It was late 2019, and Talej, then a 26-year-old software developer, had saved up for a down payment while living with his parents in a suburb near Richmond, Virginia. After looking at a few houses in the area, he won out on a nearby home for $315,000 — right at the asking price. But before he could officially become a first-time homeowner, an inspection revealed the house needed as much as $40,000 worth of repairs. He decided to back out of the contract. Better deals would come around, he thought. 

Now Talej wishes he’d bought the home after all. The surge in home prices during the COVID-19 pandemic meant that by the time he jumped back into the market during the summer of 2021, it was too late. The median price for a home in his ZIP code had risen by more than $100,000. 

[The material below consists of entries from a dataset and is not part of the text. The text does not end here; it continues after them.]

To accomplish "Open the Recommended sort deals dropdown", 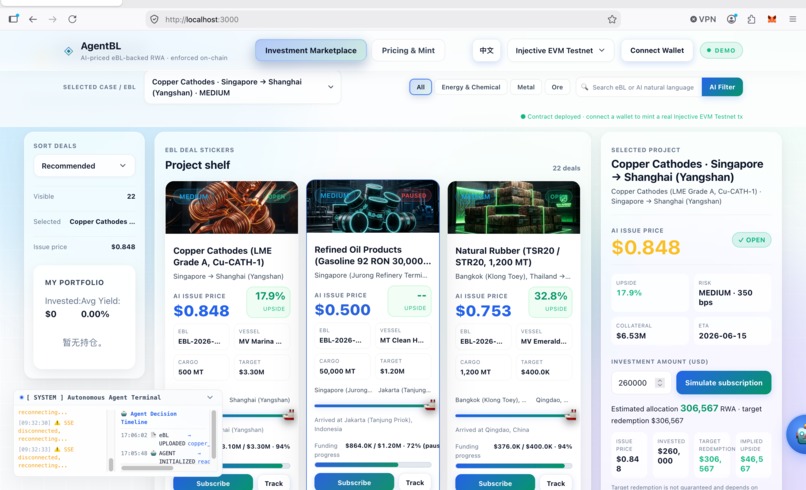I will pos(84,166).
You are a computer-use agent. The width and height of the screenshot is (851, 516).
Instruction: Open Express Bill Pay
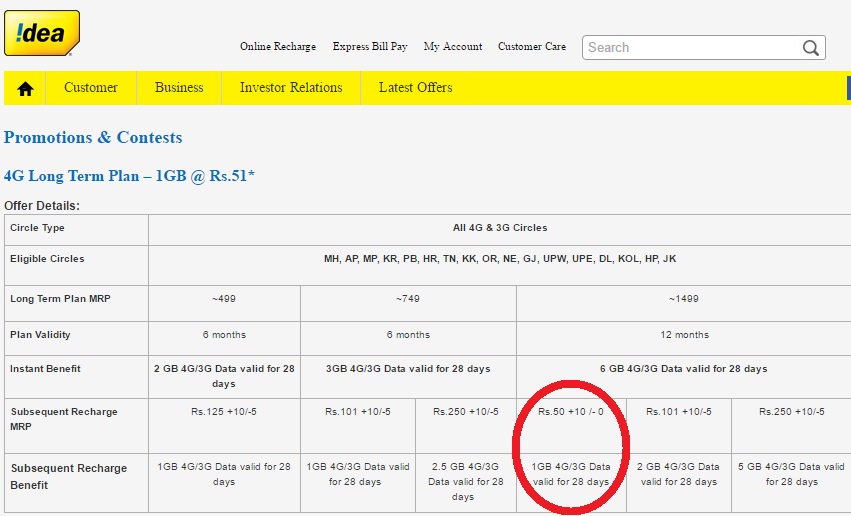[x=372, y=47]
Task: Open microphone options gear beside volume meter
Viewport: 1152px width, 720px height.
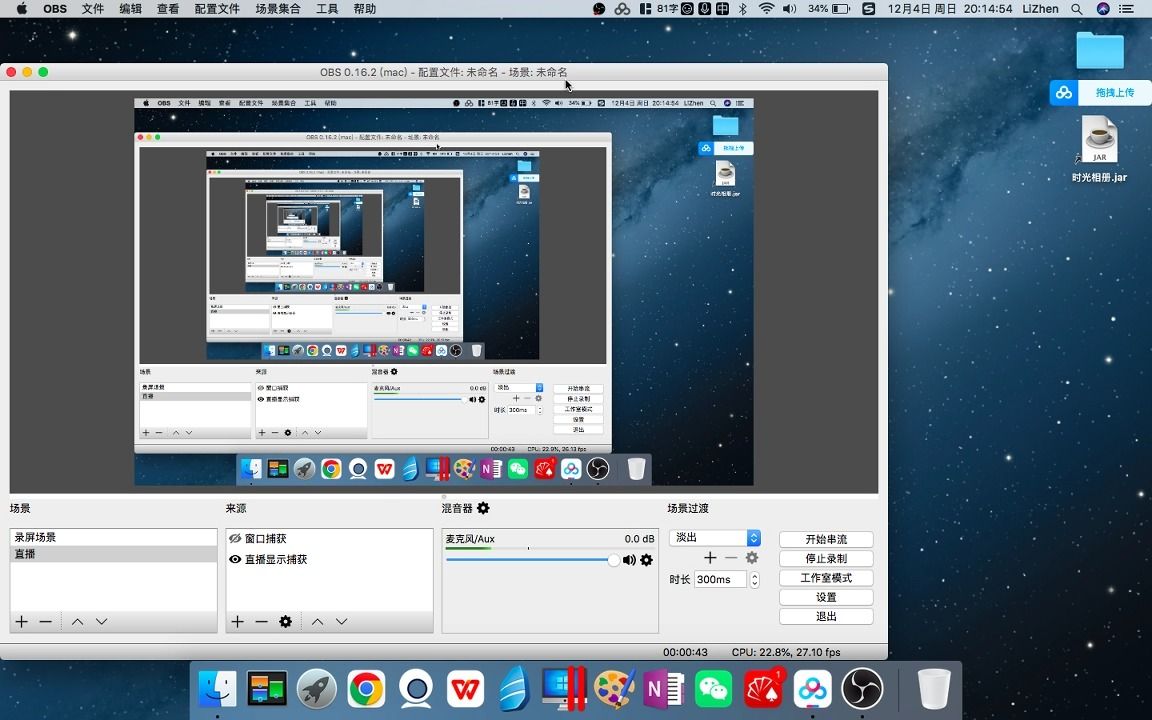Action: [646, 560]
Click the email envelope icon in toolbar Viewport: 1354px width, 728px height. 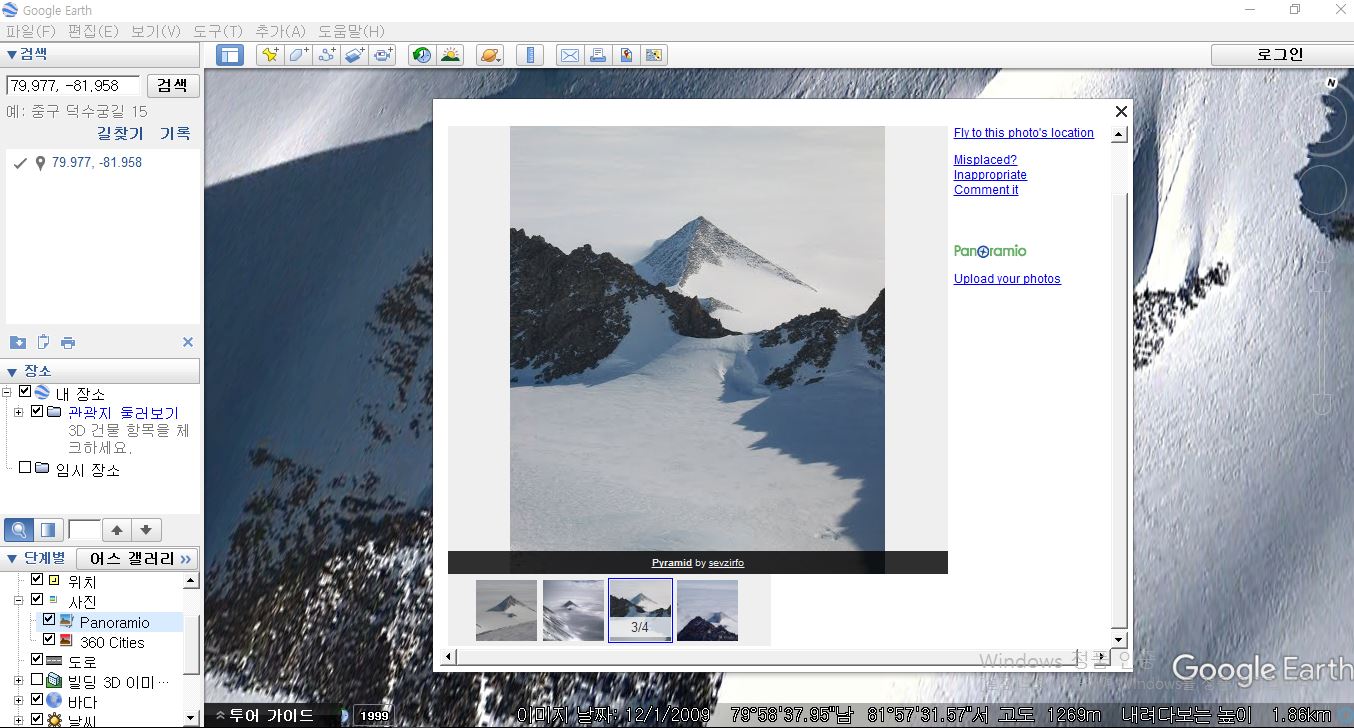569,55
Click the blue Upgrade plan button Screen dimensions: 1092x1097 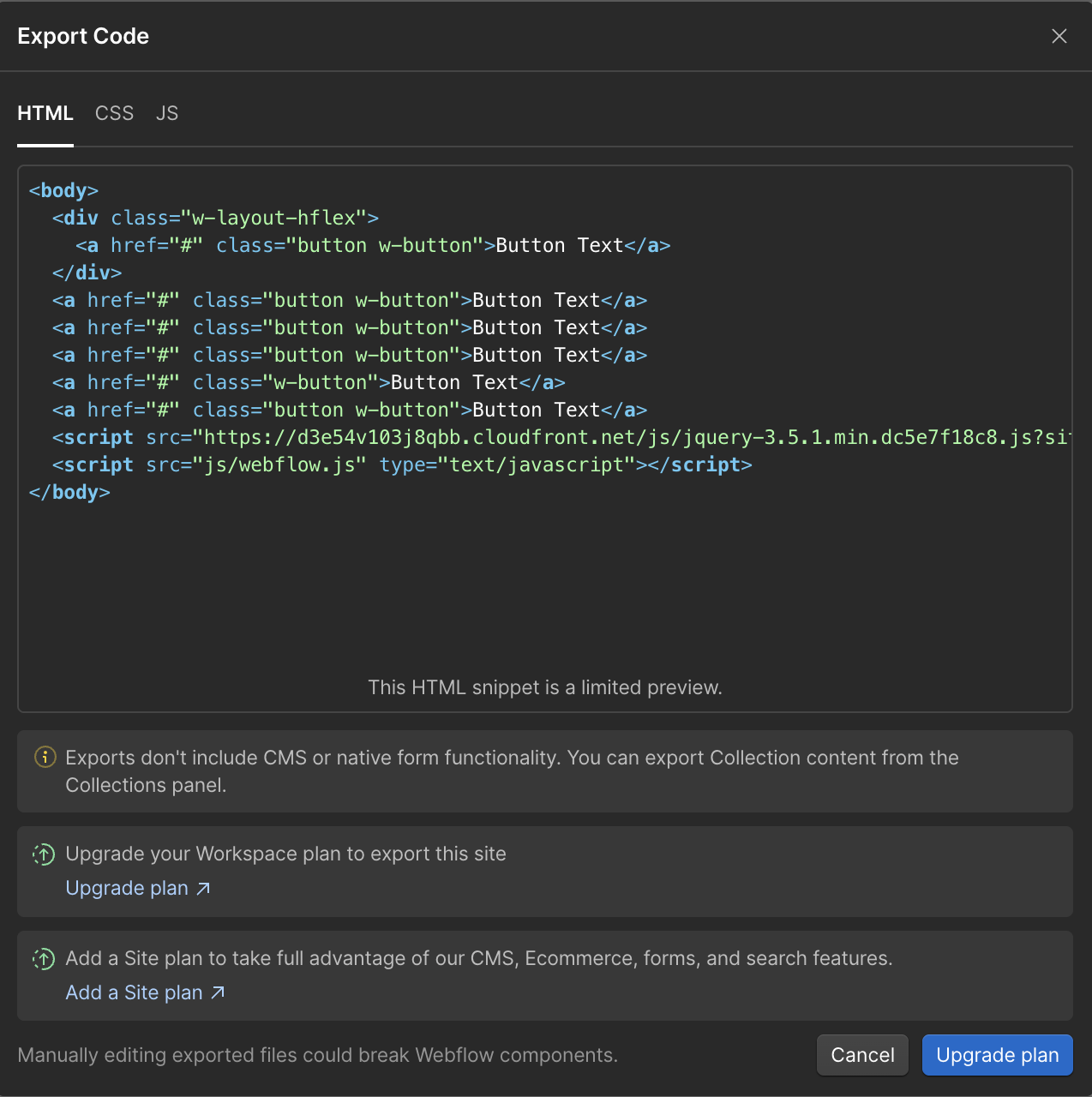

For first-time homebuyers like Talej, the outlook has never been bleaker. The double whammy of skyrocketing home prices and surging interest rates has pushed homeownership further out of reach, while a decade of underbuilding has left the latest generation of hopeful owners with fewer options and stiffer competition for listings.

This unfortunate combination means first-time buyers are waiting longer to purchase homes and winning out with less frequency than ever before. Between June 2021 and June 2022, the typical first-time homebuyer was 36 years old, the highest median age since the National Association of Realtors started surveying buyers in 1981. And during that year, first-time buyers accounted for just 26% of all home purchases, the lowest percentage ever, according to the NAR.

It’s clear that the pandemic has exacerbated inequalities in the housing market, forging a greater divide between those who already own their home and those who are still searching for that opportunity. And while there may be some short-term relief on the horizon, housing advocates worry that without some sort of large-scale intervention, the long-term obstacles for first-time buyers will continue to mount.

Meanwhile, would-be buyers are stuck with the feeling that they’ve been locked out of the market entirely. Talej, who’s now 29, summed up his cohort’s position with a grim acknowledgement: “We’re royally screwed.”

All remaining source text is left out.